In our previous investigation51, we performed the same procedure in interdependent networks, and found that the promotion of cooperation was derived from the species diversity and the enabled equality. In this paper, the lacked species diversity induced by single network leads cooperation to extinction in rule I, which is consistent with our previous findings. We thus provide a deeper understanding of the evolution of cooperation especially from the viewpoint of heterogeneity.

Methods

In the present work, we propose a coevolution model on a L2 square lattice with periodic boundary conditions, where each player located at each node of the network is designated either as a cooperator (C) or defector (D) with equal probability initially.
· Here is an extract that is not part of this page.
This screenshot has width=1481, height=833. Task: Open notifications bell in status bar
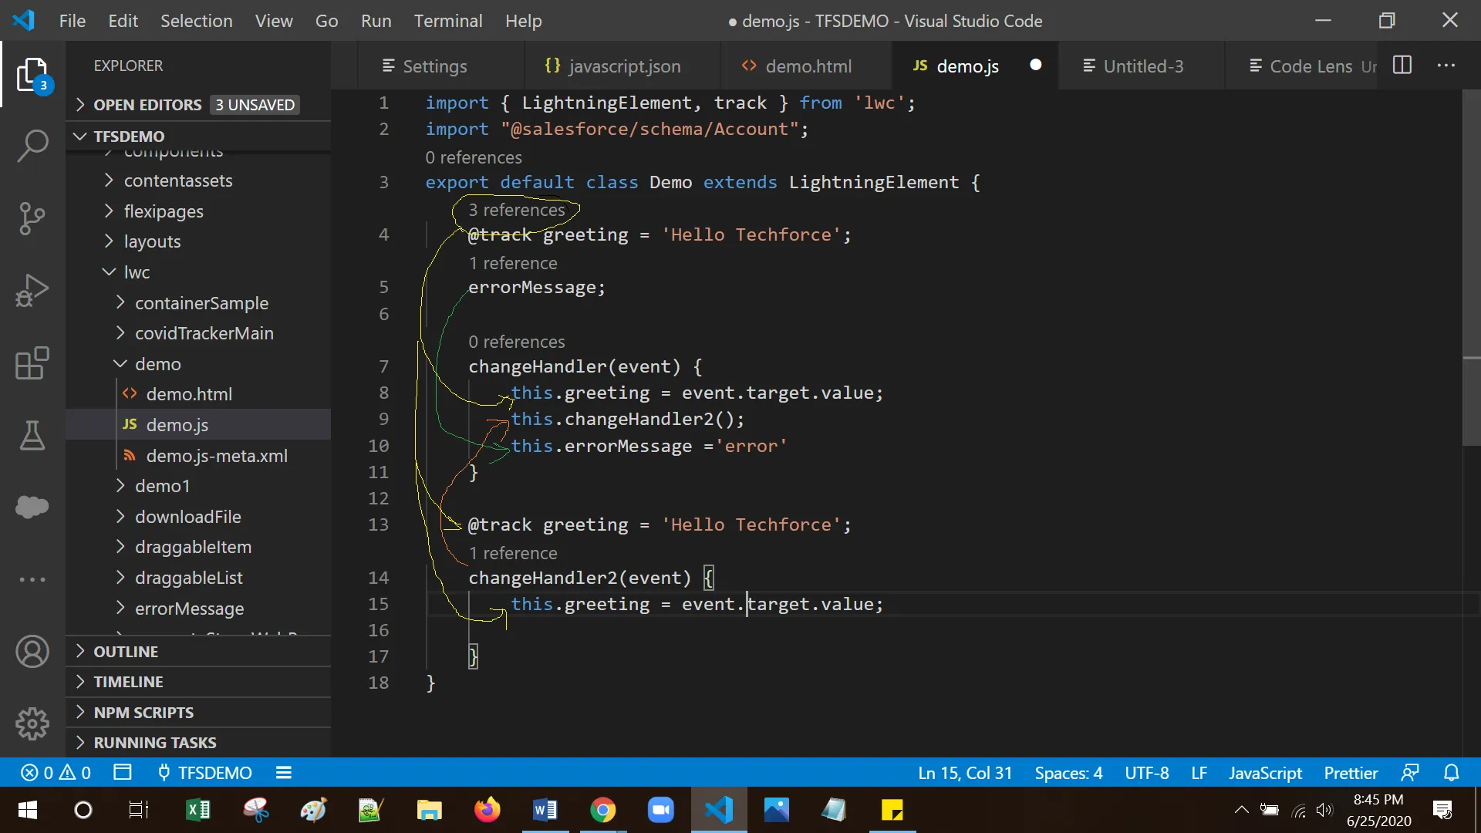[1453, 773]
We resort to the weak PDG as a pairwise interaction model. Here, defector yields the temptation T = b while its adjacent player with payoff S = 0 chooses to cooperate, cooperators and defectors can yield the reward R = 1 and the punishment P = 0 when encountering neighbor with the same strategy, whereby 1 < b≤ 2 ensures a proper payoff ranking T > R > P ≥ S9. And such an arrangement can meet all relevant requirements of general PDG.

Irrespective of the initial strategy, the game iterates in accordance with the Monte Carlo (MC) simulation procedure and comprises the following elementary steps. First, a randomly selected player x acquires its payoff Px by summing payoffs from playing game with its four nearest neighbors. Simultaneously, its neighbors can also acquire their payoffs in the same way. Then player x decides whether to adopt the strategy sy from one randomly selected neighbor y with payoff Py via Fermi function52:

$$W({s}_{y}\to {s}_{x})={w}_{x}\frac{1}{1+\exp [({P}_{x}-{P}_{y})/K]},$$
(1)

where K = 0.1 depicts the uncertainty of strategy adoption53. In general, players with higher payoff are more likely to spread their strategies. Moreover, wx characterizes the strength of learning activity of player x and evolves after strategy adoption procedure at each MC step.

To ensure the fairness of the game, each player is endowed with the maximum learning ability wx = 1 in the beginning. The heterogeneity of learning ability is caused by updating the value of wx with an adjustable factor d (0 ≤ d ≤ 1):

$${w}_{x}=\{\begin{array}{cc}{w}_{x}+d, & {\rm{if}}\,{P}_{x} < {\bar{P}}_{x},\\ {w}_{x}-d, & \,{\rm{if}}\,{P}_{x}\ge {\bar{P}}_{x}.\end{array}$$
(2)

Here, \({\bar{P}}_{x}\) describes the average payoff of the environment in which player x is located, we measure it by function:

$${\bar{P}}_{x}=\frac{{\sum }_{i=1}^{{k}_{x}}\,{P}_{i}}{{k}_{x}},$$
(3)

where Pi denotes the payoff of the i-th neighbor and kx represents the number of neighbors (degree) of the player x. Here, we fix the minimum learning ability wx = 0.1 for avoiding frozen states. Intuitively, our model turns to a classical homogeneous system (traditional version) if d = 0.

One full Monte Carlo (MC) step involves all players having a chance to update their strategy and learning ability on average. The density of cooperation fC reaches its stationary state after a sufficiently long relaxation time within 5 × 104 to 105 full MC steps and is determined by averaging in the last 5 × 103 steps. Depicted results were obtained on populations varied from L = 100 to 400 and were averaged over 20 independent realizations to further improve accuracy.